Since the beginning of the pandemic, we have been confronted by two viruses: COVID-19 and, in its wake, the rampant spread of online hate.
As much of the world has been forced indoors, our time on the internet using social media has increased, which has advantages. We have found new ways to engage, stay in touch with our loved ones, and maintain and transform our connections to our workplaces and the world.
But the same technologies that have allowed us to keep connected have also served as springboards for the spread of online hate and conspiracy theories, which form the perfect Venn diagram of antisemitism. Since the pandemic broke, we have witnessed the emergence of ludicrous conspiracy theories accusing Jews of being responsible for the spread of COVID-19 or of profiting from the havoc.
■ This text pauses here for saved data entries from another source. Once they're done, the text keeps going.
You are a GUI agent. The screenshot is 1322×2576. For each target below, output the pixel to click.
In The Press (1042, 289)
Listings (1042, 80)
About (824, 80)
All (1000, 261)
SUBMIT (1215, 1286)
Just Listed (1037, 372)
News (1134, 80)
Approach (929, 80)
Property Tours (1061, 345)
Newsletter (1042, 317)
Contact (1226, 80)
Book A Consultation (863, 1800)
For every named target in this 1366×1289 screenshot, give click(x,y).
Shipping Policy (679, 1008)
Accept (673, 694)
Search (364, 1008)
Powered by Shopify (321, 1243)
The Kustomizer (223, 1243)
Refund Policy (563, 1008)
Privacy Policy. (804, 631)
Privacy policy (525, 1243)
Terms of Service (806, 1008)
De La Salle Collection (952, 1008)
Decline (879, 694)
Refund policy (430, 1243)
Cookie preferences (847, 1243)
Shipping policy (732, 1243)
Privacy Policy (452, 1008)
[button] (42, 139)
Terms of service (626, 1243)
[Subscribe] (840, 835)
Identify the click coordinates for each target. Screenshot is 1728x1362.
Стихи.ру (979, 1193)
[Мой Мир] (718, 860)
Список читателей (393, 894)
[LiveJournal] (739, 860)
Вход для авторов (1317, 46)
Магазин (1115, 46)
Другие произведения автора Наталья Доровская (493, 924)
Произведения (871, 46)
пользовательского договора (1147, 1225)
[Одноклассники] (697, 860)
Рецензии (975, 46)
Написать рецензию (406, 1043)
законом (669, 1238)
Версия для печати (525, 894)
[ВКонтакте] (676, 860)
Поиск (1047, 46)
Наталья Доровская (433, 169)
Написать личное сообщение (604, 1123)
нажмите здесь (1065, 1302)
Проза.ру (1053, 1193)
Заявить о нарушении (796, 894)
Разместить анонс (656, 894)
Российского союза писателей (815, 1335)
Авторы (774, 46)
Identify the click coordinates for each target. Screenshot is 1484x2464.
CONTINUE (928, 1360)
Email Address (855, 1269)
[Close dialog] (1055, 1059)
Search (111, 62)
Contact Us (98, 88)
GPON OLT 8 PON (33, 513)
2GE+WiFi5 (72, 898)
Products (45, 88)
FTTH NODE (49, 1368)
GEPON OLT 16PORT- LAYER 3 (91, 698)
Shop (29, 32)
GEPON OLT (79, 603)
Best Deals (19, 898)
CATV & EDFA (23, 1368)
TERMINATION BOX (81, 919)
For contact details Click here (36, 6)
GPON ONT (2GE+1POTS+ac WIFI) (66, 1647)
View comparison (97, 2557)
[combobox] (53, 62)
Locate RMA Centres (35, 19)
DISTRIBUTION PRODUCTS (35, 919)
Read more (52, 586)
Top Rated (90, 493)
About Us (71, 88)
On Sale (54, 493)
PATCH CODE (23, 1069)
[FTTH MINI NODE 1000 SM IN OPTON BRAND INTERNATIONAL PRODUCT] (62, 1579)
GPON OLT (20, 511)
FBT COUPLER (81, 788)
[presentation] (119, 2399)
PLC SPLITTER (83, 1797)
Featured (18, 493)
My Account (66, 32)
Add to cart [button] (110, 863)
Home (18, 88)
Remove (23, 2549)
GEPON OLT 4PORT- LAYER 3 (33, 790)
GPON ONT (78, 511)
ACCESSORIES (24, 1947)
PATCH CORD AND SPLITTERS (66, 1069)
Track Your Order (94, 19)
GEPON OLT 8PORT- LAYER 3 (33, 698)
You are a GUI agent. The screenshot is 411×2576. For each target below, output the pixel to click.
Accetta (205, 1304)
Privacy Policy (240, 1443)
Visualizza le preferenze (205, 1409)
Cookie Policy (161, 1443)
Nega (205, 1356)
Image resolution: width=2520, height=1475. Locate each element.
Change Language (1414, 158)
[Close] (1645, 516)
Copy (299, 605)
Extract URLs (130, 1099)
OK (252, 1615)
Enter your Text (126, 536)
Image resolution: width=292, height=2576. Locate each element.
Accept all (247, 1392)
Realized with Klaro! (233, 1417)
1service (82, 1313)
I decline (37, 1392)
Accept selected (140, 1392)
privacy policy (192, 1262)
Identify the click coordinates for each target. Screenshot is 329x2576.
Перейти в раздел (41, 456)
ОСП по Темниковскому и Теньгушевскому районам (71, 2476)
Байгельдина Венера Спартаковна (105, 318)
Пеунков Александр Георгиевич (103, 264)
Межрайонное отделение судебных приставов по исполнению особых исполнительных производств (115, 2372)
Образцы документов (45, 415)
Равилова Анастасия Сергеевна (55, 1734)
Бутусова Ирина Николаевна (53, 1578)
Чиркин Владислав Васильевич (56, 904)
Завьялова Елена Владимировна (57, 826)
As a community that has consistently encouraged compliance with public health measures, we may be tempted to dismiss these outlandish conspiracy theories as nonsense. It is a type of nonsense, however, that spreads quickly and remains a cause for great concern.
Recent history has taught us that what begins online as the absurd mutterings of a few haters can, and too often does, turn into real-world violence. What we witnessed in Pittsburgh, Christchurch and Halle can certainly happen again. The threat is even greater today because people are spending more time online while also under considerable financial and emotional stress, a combination that makes people even more susceptible to messages hate-mongers are peddling.
Curbing online hate has been a priority for the Jewish community – and, therefore, for the Centre for Israel and Jewish Affairs – for nearly a decade. Since the beginning of the pandemic, we have remained on high alert, monitoring the emergence of antisemitic and hateful activity and bringing it to the attention of law enforcement and social media platforms.
Recently, we launched Stop the Transmission! (cija.ca/stop-the-transmission), a campaign powered by CIJA and funded by Canadian Heritage through the Anti-Racism Action Program. The campaign has provided practical tools and tips to hundreds of thousands of Canadians to identify and slow the spread of conspiracy theories, misinformation and deliberate disinformation.
We have also engaged directly with social media giants and are proud to have collaborated with our colleagues at the World Jewish Congress to urge Facebook to ban Holocaust denial, one of the most pernicious forms of Jew-hatred, from their platform, an action they took earlier this year.
We continue to call on social media companies to adopt the International Holocaust Remembrance Alliance definition of antisemitism, the most widely accepted definition in use today, including by the Government of Canada, who adopted it as formal policy in its 2019 Anti-Racism Strategy. In response to the global collective effort of our community, Facebook’s chief operating officer, Sheryl Sandberg, said “the IHRA’s working definition of antisemitism has been invaluable – both in informing our own approach,” and that Facebook would “continue to refine” its “policy lines as speech and society evolve.”
A continuing aspect of our work is advocating for governments to advance policies to address online hate directly. Federally, we continue our call for a national strategy on online hate that includes clear, harmonized and uniform regulations that apply to platforms and providers operating in Canada, as well as an independent regulator to enforce them. You can help by visiting notonmyfeed.ca and taking action.
CIJA is also working with Canadian Heritage to host the Action Summit to Combat Online Hate, scheduled for April 14-15. You can pre-register at cija.ca/action-summit. The summit will feature discussions with experts, law enforcement, industry leaders and community groups like ours. The goals are to create greater understanding of the issue and develop concrete actions to address it.
Even once the pandemic is over, our migration to the digital world will endure. We, therefore, must stay committed and united in our efforts to combat antisemitism and other forms of hatred online.
Judy Zelikovitz is vice-president, university and local partner services, at the Centre for Israel and Jewish Affairs.